Purpose: This study aims to develop an interpretable predictive model combining contrast-enhanced CT (CECT) radiomics features with clinicopathological parameters to assess 3-year recurrence risk after surgery for lung adenocarcinoma (LA).

Methods: A retrospective cohort of 350 LA patients (126 recurrence, 224 non-recurrence) from Xiangyang NO.1 People’s Hospital (2016–2023) was included. Radiomics features were extracted from arterial and venous phase CECT images using 3D Slicer’s Radiomics plugin.
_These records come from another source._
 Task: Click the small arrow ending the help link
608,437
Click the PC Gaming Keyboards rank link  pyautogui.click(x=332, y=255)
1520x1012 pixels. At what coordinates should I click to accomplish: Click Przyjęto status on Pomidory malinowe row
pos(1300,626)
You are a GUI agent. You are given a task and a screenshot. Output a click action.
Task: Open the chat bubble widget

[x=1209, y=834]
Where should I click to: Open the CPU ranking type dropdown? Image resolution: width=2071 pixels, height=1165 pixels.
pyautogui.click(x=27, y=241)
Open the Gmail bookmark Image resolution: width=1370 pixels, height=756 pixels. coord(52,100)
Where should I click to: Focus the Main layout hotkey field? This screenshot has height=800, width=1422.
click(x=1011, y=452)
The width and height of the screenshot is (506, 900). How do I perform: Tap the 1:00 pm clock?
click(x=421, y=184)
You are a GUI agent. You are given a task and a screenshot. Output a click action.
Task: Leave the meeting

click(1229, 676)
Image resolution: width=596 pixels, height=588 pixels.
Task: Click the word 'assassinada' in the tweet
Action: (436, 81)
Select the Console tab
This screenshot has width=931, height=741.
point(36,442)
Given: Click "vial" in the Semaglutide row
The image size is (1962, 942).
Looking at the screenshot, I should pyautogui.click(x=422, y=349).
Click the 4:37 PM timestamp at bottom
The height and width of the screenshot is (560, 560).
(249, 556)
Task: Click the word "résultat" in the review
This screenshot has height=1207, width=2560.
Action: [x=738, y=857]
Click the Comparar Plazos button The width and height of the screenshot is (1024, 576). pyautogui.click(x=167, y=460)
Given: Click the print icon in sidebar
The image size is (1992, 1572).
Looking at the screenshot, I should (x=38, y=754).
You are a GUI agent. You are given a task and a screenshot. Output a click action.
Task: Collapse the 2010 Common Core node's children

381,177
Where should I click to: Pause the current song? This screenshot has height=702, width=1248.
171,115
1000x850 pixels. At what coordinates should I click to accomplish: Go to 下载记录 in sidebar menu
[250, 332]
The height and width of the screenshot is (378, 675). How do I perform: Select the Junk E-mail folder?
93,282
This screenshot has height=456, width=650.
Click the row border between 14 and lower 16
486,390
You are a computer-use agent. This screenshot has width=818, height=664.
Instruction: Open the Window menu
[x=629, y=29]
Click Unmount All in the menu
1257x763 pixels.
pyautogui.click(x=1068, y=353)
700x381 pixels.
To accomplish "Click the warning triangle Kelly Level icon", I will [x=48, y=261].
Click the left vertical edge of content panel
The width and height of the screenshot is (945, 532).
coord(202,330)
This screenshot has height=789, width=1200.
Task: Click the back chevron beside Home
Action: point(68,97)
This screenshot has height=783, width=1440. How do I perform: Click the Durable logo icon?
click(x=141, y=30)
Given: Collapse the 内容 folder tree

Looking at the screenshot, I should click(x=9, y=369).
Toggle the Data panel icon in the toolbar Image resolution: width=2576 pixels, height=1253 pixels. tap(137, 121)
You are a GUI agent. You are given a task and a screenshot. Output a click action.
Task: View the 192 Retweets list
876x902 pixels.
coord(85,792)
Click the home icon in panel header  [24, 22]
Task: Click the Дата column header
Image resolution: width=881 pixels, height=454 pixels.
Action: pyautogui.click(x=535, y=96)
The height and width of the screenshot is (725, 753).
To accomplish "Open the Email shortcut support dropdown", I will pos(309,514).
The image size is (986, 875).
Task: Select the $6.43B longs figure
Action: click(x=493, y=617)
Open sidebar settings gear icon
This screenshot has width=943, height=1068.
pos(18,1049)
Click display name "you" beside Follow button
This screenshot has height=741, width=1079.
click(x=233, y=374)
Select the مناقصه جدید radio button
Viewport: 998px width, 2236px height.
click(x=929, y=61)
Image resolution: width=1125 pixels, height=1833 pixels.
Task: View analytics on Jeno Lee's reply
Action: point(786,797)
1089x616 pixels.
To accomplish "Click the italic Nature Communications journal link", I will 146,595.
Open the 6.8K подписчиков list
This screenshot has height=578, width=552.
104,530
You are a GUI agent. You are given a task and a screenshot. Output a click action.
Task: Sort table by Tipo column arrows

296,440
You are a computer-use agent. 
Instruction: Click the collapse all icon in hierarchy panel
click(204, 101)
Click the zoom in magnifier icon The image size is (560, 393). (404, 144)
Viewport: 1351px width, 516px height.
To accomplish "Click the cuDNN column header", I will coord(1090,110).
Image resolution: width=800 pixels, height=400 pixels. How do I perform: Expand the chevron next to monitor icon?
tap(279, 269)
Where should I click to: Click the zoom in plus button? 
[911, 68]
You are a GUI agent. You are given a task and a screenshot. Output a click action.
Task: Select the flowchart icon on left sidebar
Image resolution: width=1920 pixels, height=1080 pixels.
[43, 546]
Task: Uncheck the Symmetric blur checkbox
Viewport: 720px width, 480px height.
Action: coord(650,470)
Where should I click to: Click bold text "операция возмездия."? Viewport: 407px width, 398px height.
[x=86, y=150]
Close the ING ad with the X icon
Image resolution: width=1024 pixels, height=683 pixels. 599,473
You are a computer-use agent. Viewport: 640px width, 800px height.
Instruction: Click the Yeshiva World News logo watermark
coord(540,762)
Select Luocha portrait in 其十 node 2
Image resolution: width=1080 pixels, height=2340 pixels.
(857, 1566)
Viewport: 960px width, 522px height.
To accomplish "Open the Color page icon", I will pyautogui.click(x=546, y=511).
Features with intraclass correlation coefficient (ICC > 0.75) were selected, followed by LASSO regression with cross-validation to generate radiomics scores (Radscore3 for intratumoral and Radscore4 for peritumoral regions). Clinical variables (sex, heterogeneous enhancement, pleural invasion, Ki67) were integrated via chi-square/t-test analysis. Ten machine learning algorithms (e.g., XGBoost, CatBoost, Random Forest) were trained on a stratified 7:3 split (training: n=245; testing: n=105) with five-fold cross-validation. Model performance was evaluated using ROC curves (AUC), calibration curves, decision curve analysis (DCA), and a nomogram.

Results: Univariate analysis identified sex (OR=1.66, p=0.02), heterogeneous enhancement (OR=4.32, p<0.05), visceral pleural invasion (OR=4.75, p<0.05), Radscore3 (OR=356.17, p<0.05), Radscore4 (OR=1529.16, p<0.05), and Ki67 (OR=1.09, p=0.01) as significant predictors. Among machine learning models, CatBoost achieved superior performance (AUC=0.883, 95% CI:0.811–0.955) compared to logistic regression (AUC=0.877, 95% CI:0.804–0.949) in test set. Calibration curves demonstrated high consistency between predicted and observed recurrence risks, while DCA indicated clinical utility at threshold probabilities >0.17. SHAP analysis highlighted heterogeneous enhancement, visceral pleural invasion, Radscore3/4, and Ki67 as key contributors. The nomogram integrated these factors, enhancing model interpretability and clinical applicability.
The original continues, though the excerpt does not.